What “Survival of the Fittest” Means (It’s Probably Not What You Think)
Unless you’re an evolutionary biologist, you probably aren’t an expert in the theory of evolution. For most people, all they know about it is the name Charles Darwin, the occasional debate about whether it’s true (spoiler alert: it is), and some vague idea about “survival of the fittest”.
When talking about change, Darwin famously said:
“It is not the strongest of the species that survives, not the most intelligent that survives. It is the one that is the most adaptable to change.”
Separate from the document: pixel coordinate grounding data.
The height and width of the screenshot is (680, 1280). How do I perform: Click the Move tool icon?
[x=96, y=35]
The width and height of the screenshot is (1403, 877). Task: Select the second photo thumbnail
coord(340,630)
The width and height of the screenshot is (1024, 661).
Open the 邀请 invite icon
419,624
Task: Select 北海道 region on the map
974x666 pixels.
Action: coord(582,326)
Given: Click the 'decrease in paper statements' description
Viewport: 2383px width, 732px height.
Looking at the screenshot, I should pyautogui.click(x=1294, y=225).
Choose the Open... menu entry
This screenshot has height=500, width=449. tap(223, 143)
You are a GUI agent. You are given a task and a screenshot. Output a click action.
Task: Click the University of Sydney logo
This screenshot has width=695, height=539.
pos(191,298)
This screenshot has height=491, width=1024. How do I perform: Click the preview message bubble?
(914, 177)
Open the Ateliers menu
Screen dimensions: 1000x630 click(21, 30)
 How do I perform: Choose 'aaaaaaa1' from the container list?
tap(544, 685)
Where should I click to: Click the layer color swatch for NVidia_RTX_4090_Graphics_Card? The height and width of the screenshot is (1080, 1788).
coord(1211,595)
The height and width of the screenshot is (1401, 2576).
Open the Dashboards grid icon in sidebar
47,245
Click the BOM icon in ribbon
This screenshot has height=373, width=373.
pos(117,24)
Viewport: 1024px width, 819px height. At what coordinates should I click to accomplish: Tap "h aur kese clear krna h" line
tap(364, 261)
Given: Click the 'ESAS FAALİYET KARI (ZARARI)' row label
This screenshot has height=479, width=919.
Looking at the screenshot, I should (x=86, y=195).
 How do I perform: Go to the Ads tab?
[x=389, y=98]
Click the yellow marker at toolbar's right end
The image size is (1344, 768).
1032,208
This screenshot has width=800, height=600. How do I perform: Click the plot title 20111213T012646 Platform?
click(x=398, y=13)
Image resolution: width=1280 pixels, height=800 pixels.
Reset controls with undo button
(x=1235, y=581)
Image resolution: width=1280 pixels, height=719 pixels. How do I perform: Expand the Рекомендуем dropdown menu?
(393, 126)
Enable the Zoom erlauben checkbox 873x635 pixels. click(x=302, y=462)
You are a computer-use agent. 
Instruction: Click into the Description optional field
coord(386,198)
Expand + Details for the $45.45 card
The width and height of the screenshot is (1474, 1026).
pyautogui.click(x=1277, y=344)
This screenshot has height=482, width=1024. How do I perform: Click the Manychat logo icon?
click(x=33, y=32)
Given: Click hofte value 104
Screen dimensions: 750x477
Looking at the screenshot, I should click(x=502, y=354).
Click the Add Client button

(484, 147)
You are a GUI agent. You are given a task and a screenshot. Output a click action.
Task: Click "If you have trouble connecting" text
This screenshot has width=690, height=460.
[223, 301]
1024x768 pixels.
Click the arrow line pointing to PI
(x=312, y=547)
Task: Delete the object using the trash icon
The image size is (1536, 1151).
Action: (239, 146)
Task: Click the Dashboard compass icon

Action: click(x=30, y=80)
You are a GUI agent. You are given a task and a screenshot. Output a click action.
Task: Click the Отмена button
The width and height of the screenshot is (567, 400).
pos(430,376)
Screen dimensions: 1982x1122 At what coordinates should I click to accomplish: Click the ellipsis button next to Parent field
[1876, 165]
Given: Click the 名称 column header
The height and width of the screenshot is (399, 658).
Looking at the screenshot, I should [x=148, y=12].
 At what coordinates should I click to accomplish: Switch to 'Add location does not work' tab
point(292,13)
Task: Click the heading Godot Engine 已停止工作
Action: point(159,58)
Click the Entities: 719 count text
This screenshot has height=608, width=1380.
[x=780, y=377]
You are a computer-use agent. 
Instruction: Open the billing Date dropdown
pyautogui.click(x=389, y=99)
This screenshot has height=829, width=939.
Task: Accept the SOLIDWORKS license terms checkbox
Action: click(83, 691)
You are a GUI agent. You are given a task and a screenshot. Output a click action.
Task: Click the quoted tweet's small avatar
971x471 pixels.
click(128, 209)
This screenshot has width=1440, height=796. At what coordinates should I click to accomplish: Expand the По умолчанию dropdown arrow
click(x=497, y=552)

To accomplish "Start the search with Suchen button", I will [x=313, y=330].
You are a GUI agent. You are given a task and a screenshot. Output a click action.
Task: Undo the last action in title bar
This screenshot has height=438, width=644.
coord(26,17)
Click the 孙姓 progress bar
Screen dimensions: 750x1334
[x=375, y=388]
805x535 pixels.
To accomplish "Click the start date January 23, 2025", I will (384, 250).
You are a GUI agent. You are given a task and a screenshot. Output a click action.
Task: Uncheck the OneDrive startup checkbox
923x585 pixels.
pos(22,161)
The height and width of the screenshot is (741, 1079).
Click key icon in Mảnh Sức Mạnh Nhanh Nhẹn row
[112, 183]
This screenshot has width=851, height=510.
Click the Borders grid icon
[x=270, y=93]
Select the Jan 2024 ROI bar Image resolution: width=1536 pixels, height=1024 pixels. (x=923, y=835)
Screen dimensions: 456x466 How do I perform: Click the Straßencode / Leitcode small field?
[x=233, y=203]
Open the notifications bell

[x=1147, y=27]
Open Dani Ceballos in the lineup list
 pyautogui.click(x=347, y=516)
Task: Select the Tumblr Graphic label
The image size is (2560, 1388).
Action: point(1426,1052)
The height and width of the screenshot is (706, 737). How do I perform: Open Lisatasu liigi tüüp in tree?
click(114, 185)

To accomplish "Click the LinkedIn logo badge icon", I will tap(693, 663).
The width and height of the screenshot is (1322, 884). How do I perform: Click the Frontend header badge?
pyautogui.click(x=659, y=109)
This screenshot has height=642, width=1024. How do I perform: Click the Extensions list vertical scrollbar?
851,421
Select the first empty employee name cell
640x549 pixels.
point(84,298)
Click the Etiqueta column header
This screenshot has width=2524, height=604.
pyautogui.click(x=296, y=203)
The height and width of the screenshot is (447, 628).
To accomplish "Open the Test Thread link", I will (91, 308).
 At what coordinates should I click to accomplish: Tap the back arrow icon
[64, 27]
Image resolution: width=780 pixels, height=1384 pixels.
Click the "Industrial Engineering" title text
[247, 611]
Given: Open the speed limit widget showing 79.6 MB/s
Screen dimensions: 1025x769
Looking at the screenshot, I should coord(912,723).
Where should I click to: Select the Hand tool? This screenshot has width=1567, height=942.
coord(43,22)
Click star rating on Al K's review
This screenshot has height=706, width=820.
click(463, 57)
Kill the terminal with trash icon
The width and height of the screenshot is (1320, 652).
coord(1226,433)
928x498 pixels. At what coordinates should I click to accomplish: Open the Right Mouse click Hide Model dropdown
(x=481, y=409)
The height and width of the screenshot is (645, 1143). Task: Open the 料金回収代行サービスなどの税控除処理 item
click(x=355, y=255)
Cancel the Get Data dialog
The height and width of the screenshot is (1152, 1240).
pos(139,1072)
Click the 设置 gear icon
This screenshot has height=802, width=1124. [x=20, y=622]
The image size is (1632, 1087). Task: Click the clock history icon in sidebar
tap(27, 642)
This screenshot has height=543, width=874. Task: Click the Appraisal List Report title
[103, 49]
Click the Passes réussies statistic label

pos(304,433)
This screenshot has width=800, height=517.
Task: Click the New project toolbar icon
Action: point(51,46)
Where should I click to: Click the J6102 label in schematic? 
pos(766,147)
You might not know this full quotation, but you might be familiar with the shorter phrase, “survival of the fittest”. But what does that really mean? It’s OK to use this phrase, but be careful because many people misunderstand what it means.
First, just as a minor technicality, it wasn’t Darwin who first said it. The phrase was first used by one of his contemporaries Herbert Spencer, but Darwin liked it and endorsed it when he first heard it.
But be careful, because in Darwin’s day, “fittest” meant something different. We think of “fittest” now as strong or athletic in a physical sense, but that’s not what Darwin and Spencer meant. In their day, “fittest” meant “the one who could best fit the environment”.
Think of it like a jigsaw puzzle, where you’re always looking for the “fittest” piece to use in a particular place.
In other words, it means the most adaptable, flexible, innovative, and able to change.
This is a crucial difference.
This is not just quibbling about the meaning of a word in a scientific theory. It’s a profound difference about the way the world works now.
In the past, the other definition of “fit” also worked, because size, strength, longevity and power did determine your success. But that’s no longer the case – and it’s exactly why large, established businesses (and industries) are disrupted by smaller, newer, more nimble competitors. Those disrupted businesses didn’t get smaller or weaker, but they no longer fit their environment.
So how do you get “fitter”?
It takes two things: one external and one internal:
- Solve Problems: Be sure you understand the real problems of your customers, clients, and stakeholders – and know how to solve them.
- Leverage Talent: Be sure you have the right people with the right skills to solve those problems.
Many organisations start out with both those boxes ticked. But over time, the outside world changes, and they don’t adapt to those changes. If you want to survive – and thrive – do what it takes to solve problems and leverage talent.